On the relevance of avoided crossings away from quantum critical point to the complexity of quantum adiabatic algorithm

TL;DR

This paper critically examines the role of avoided crossings away from quantum critical points in the complexity of quantum adiabatic algorithms, challenging recent claims that they cause failure at small transverse fields.

Contribution

It provides a corrected analysis showing avoided crossings at the spectrum edges require high transverse fields, which may lead to phase transitions, disputing prior mechanisms of algorithm failure.

Findings

Avoided crossings at spectrum edges need high transverse fields.

Large instances exhibit effects only at exponential sizes.

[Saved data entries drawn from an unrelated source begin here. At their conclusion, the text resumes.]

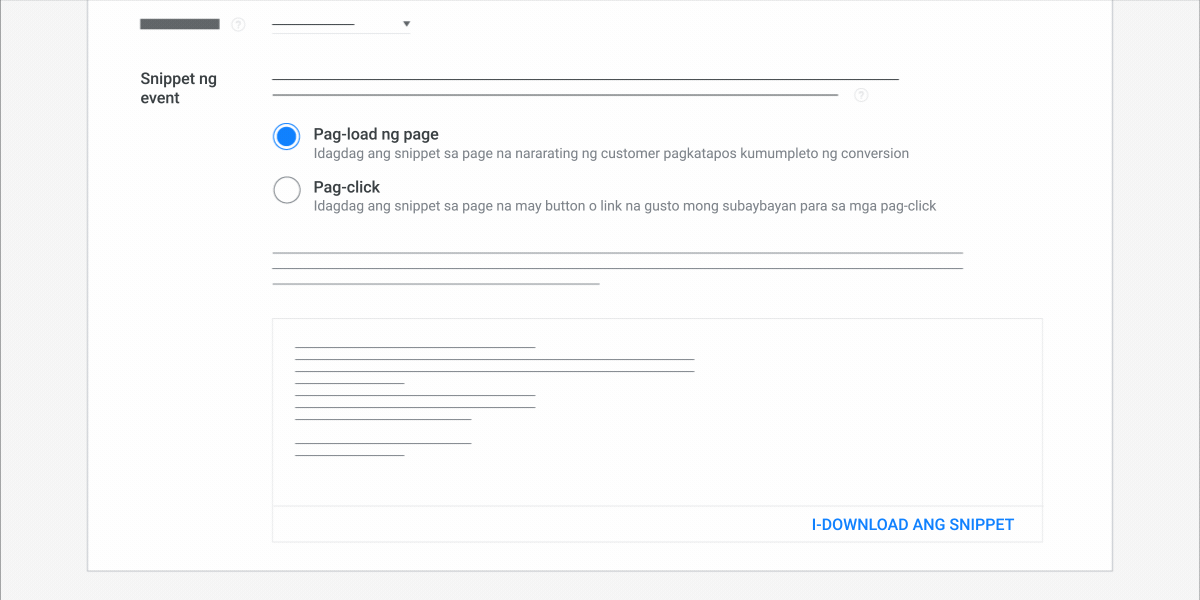Click the help circle on the second field row
This screenshot has width=1200, height=600.
[861, 95]
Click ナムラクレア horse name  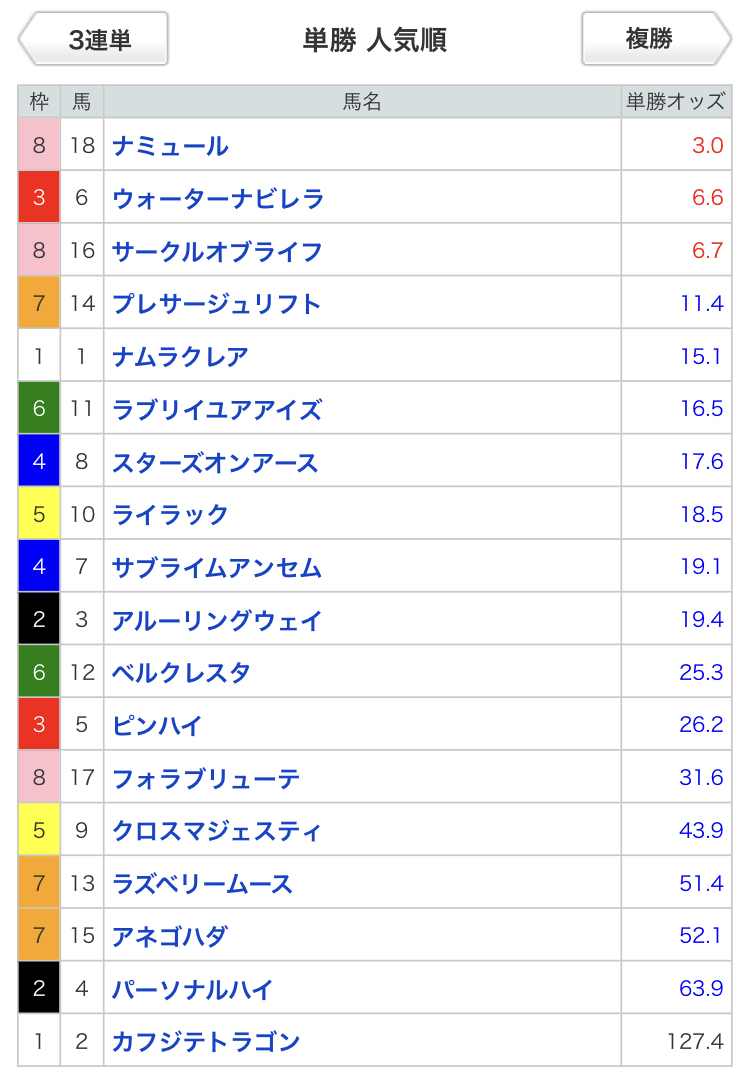(180, 357)
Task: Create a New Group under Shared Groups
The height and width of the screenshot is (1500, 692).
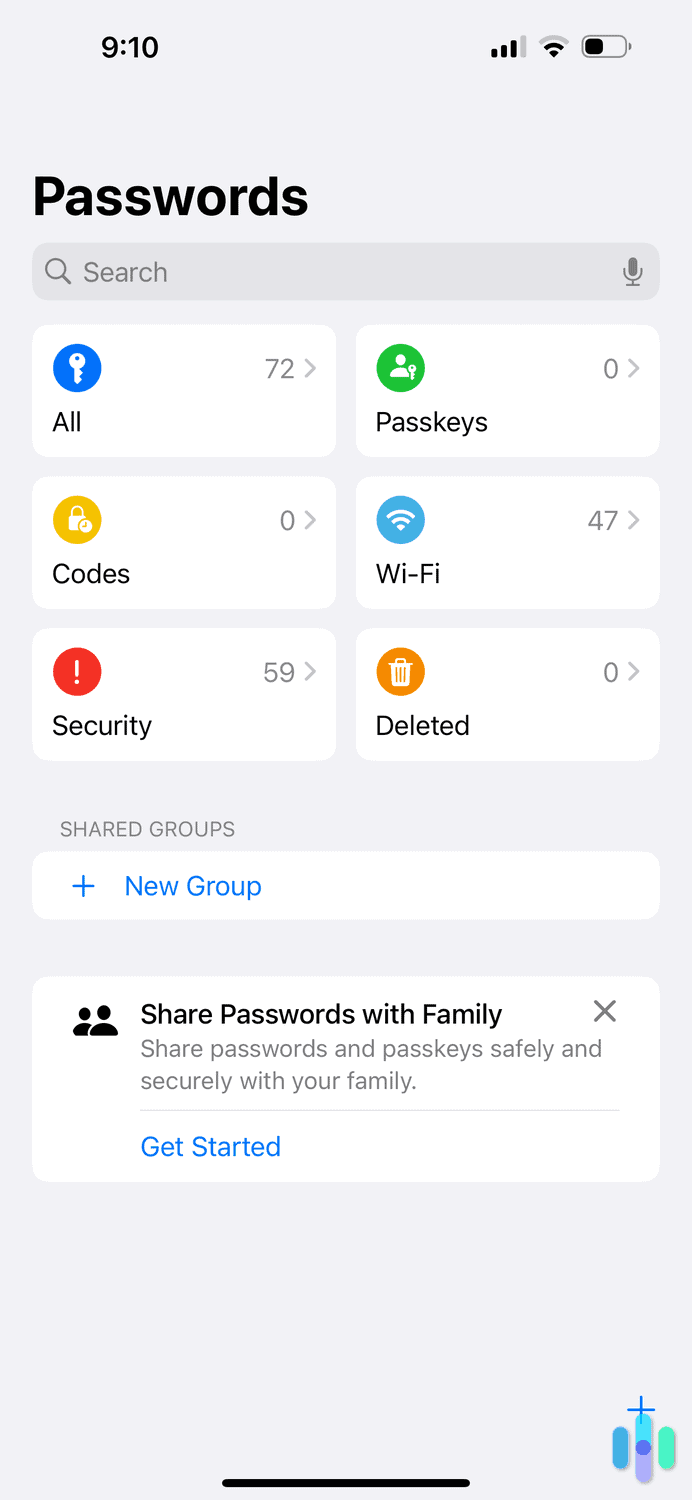Action: point(192,885)
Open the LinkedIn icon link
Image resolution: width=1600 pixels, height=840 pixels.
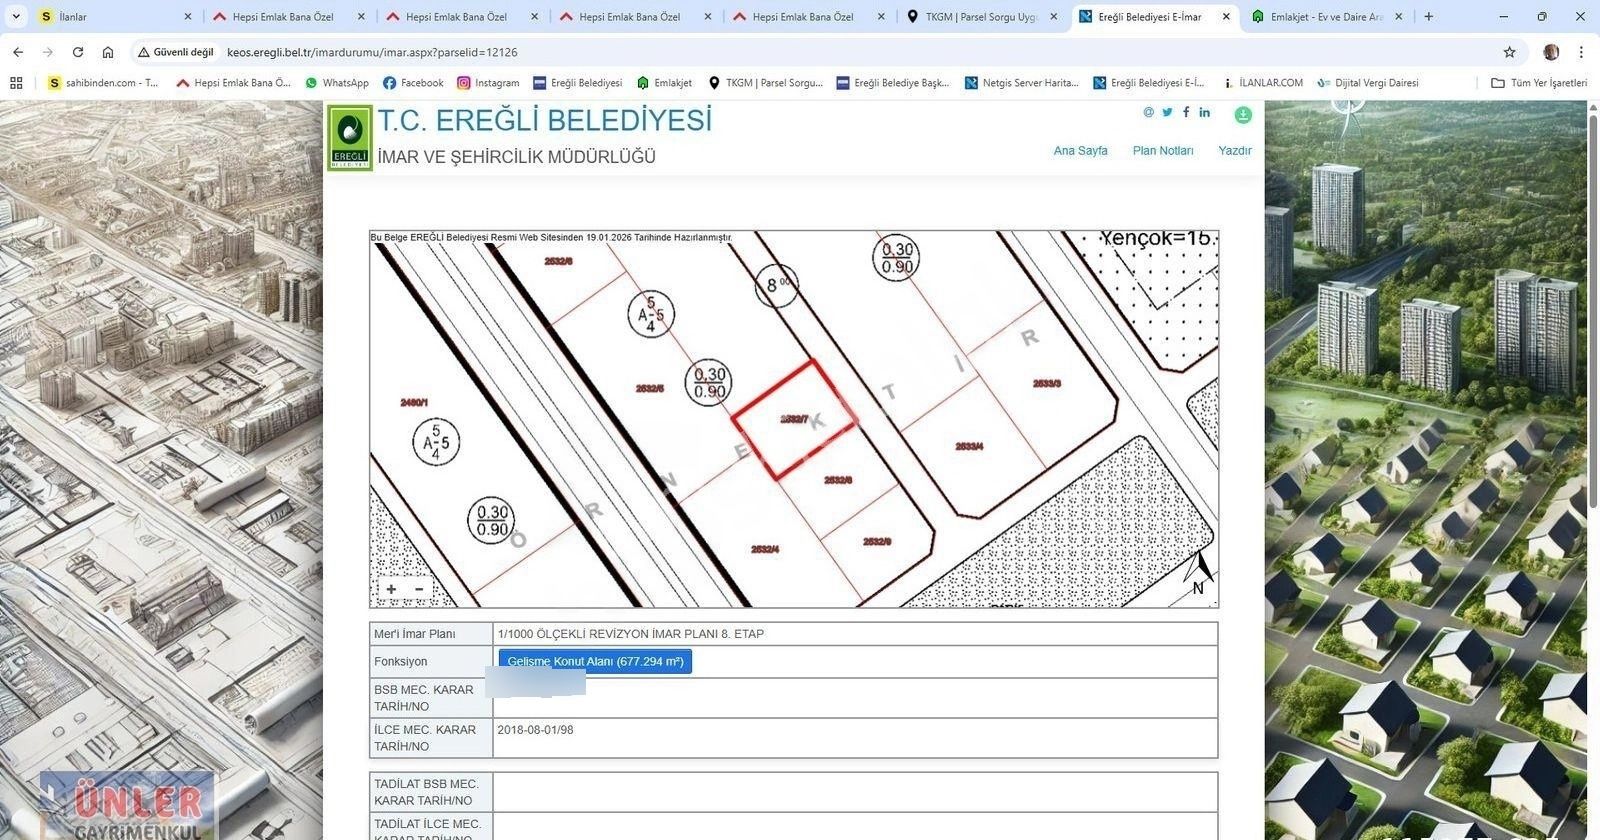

Perturbation theory may diverge near quantum phase transitions.

Abstract

Two recent preprints [B. Altshuler, H. Krovi, and J. Roland, "Quantum adiabatic optimization fails for random instances of NP-complete problems", arXiv:0908.2782 and "Anderson localization casts clouds over adiabatic quantum optimization", arXiv:0912.0746] argue that random 4th order perturbative corrections to the energies of local minima of random instances of NP-complete problem lead to avoided crossings that cause the failure of quantum adiabatic algorithm (due to exponentially small gap) close to the end, for very small transverse field that scales as an inverse power of instance size N. The theoretical portion of this work does not to take into account the exponential degeneracy of the ground and excited states at zero field. A corrected analysis shows that unlike those in the middle of the spectrum, avoided crossings at the edge would require high [O(1)] transverse fields, at which point the perturbation theory may become divergent due to quantum phase transition. This effect manifests itself only in large instances [exp(0.02 N) >> 1], which might be the reason it had not been observed in the authors' numerical work. While we dispute the proposed mechanism of failure of quantum adiabatic algorithm, we cannot draw any conclusions on its ultimate complexity.